Suspiré profundamente. Comenzaba a recuperar la energía y notaba las manos y los pies. Mi cerebro también parecía desentumecerse.

—Karen, ¿se puede saber qué hacías en el bosque?

Se limitó a mirarme sin responder.

—La otra noche había alguien detrás del granero de mi casa mirando hacia la ventana. Eras tú, ¿verdad? —le pregunté al tiempo que un escalofrío sacudía mi cuerpo.

No contestó.

Me temía lo peor. El pánico se apoderó de mí y me costaba respirar.

—Me estabas siguiendo, ¿verdad? ¿Por qué? ¿Por qué me espías? —inquirí, intentando controlar el miedo que crecía en mi interior.

Karen dejó escapar un suspiro, ladeó la cabeza y me lanzó una mirada inquisitiva, como un entomólogo contempla a un extraño espécimen de insecto.

—Me interesas —comentó.

—Pues no veo por qué. No tengo nada de interesante.

—Yo creo que sí. Verás, si no me equivoco, podrías salir de aquí volando si quisieras. Si no me equivoco, digamos que puedes cambiar de forma y… acabar conmigo.

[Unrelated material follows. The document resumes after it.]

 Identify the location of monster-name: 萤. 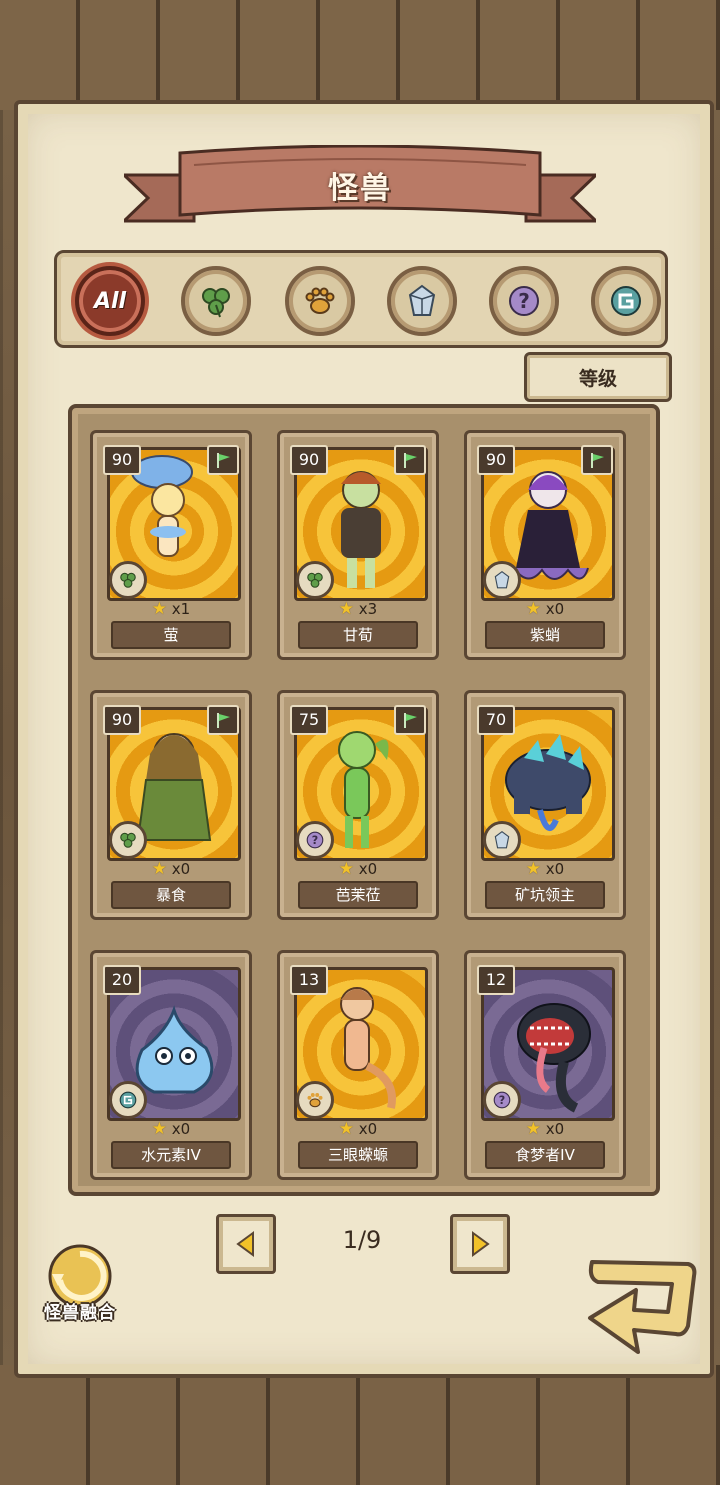
(171, 635).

—¿De qué demonios estás hablando? ¿Vienes de otro planeta o qué? —pregunté tras soltar una risa tan forzada que no hizo más que confirmar sus sospechas.

—Exacto, de otro planeta —añadió Karen—, o al menos eso es lo que todos creen. Aparentemente sólo los andalitas pueden transformarse. Sólo un andalita podría convertirse en lobo y desgarrar a mordiscos la garganta del portador de mi hermano.